5. Aortic balloon valvuloplasty and left heart catheterization, and
transfemoral right ventricular pacing. Also, implantation of
transvenous subclavian temporary pacing wire.

DESCRIPTION OF PROCEDURE:
The patient was taken to the Hybrid suite in the cardiac
catheterization lab and placed in the supine position and placed under
general anesthesia, and then prepped and draped in the usual fashion
for a transcatheter aortic valve replacement. The operation initiated
with obtaining access of the right femoral artery and vein utilizing a
6-French sheath and dilator, and thereafter a transvenous temporary
pacing wire was inserted into the right ventricle, which would be
utilized for later rapid ventricular pacing during the aortic balloon
valvuloplasty. Through the arterial sheath, a 6-French pigtail
catheter was inserted into the noncoronary cusp, which would aide in
assessment of the level of the annulus for implantation of the core
valve. Thereafter, the left femoral artery was exposed with a
longitudinal incision in the suprainguinal region. The incision was
taken down through skin and subcutaneous tissues, and exposing the
femoral artery. Both proximal and distal control of femoral artery
were obtained, and then at this point, the patient was heparinized and
a arteriotomy was performed and a 18-French Cook catheter was passed
onto the operative field, and a wire was passed into the catheter, and
this was a 30 cm long catheter, and then once the arteriotomy was
performed, this was introduced into the femoral artery and advanced
into the proximal iliac/aorta. Confirmation was obtained utilizing
fluoroscopy and thereafter, through this Cook catheter sheath, a JR4
catheter was inserted and then this was placed up against the stenotic
valve and crossed with a 260 exchange wire.

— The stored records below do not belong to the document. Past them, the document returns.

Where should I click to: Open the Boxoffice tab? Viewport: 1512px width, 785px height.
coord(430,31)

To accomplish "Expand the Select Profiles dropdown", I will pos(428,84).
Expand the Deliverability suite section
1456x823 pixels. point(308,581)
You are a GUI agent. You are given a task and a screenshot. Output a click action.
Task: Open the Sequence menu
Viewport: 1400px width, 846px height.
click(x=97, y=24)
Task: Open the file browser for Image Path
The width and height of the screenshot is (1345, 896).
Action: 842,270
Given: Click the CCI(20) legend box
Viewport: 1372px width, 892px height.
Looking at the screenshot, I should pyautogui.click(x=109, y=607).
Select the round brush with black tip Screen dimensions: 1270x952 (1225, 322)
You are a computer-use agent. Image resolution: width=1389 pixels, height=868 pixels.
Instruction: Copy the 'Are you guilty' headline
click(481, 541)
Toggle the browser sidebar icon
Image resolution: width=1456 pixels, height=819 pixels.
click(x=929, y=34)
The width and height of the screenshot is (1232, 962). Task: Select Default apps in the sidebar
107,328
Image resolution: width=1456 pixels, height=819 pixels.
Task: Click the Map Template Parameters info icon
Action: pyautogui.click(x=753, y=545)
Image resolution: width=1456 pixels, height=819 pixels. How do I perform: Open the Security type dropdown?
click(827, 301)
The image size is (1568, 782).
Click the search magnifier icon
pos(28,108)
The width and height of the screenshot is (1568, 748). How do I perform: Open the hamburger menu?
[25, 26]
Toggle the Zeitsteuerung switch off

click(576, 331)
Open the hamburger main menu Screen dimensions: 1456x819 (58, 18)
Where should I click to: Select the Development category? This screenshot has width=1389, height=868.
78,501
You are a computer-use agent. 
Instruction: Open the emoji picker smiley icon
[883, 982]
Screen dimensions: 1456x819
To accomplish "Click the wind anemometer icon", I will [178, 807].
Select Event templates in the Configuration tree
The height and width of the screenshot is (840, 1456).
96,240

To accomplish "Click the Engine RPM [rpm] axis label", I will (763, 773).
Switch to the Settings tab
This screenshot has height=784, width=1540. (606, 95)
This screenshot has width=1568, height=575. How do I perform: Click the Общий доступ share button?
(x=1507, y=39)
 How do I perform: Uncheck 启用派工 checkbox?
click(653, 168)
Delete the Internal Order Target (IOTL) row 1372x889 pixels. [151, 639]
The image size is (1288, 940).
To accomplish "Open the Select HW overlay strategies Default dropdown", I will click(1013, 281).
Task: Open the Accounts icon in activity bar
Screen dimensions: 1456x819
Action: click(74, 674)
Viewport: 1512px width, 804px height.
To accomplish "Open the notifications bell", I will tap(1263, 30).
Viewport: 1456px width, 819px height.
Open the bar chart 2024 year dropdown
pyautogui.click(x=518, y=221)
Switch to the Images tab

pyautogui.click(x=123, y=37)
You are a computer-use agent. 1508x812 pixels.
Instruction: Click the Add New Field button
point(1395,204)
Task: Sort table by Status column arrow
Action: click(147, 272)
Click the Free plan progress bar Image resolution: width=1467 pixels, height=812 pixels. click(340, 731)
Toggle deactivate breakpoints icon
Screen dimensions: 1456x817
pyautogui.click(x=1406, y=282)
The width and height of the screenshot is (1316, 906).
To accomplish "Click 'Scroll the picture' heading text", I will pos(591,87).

Thereafter, a pigtail
catheter was advanced into the left ventricle and dual differential
pressures were obtained. Once the hemodynamics were assessed at this
point, a ST1 260 stiff Amplatz wire was advanced in a retrograde
fashion into the left ventricle, and thereafter, a 20 mm balloon was
passed over the wire and rapid ventricular pacing was instituted, and
a balloon aortic valvuloplasty was performed. At this point, a 29 mm
core valve was placed into the delivery system and passed over the
wire and then over this Amplatz wire position in the aorta. Multiple
aortic angiograms were obtained and once adequate positioning was
noted, the transcatheter valve was then released, and then prior to
release, an angiogram was performed to confirm placement, and then the
valve was finally released, and then the delivery system was removed,
and then removed from the femoral sheath, as well. The stiff wire was
exchanged for a pigtail catheter, and then the other pigtail catheter,
which was in the aortic root was placed above or into the core valve
and simultaneous pressures were assessed and there was a minimal
gradient across aortic valve with mild aortic insufficiency. At this
point, the catheters were removed and then, in addition to the femoral
sheath in a two layer closure, the femoral artery was performed with a
5-0 Prolene suture in a continuous over-and-over fashion. Thereafter,
an angiogram was performed to assess that there was no stenosis of the
iliac artery. Thereafter, a left femoral left subclavian venous access
was obtained, and a temporary transvenous pacing wire was inserted, in
the event that and an arterial venous block were to recur in the
perioperative. The patient tolerated procedure well. No complication
encountered.

Hi! Just need some confirmation of how to code for the TAVR I came up with 33362 :confused:, but I'm trying to figure out if everything is included in this one code or how should go about coding it. Please give send me some insight on how to code this report.

Thanks in advance
 
33362 is correct IMO.
You will need to use modiifer 62 for co-surgeons, and Q0 for the registry, and the clinical trial number, all assuming this is a medicare patient.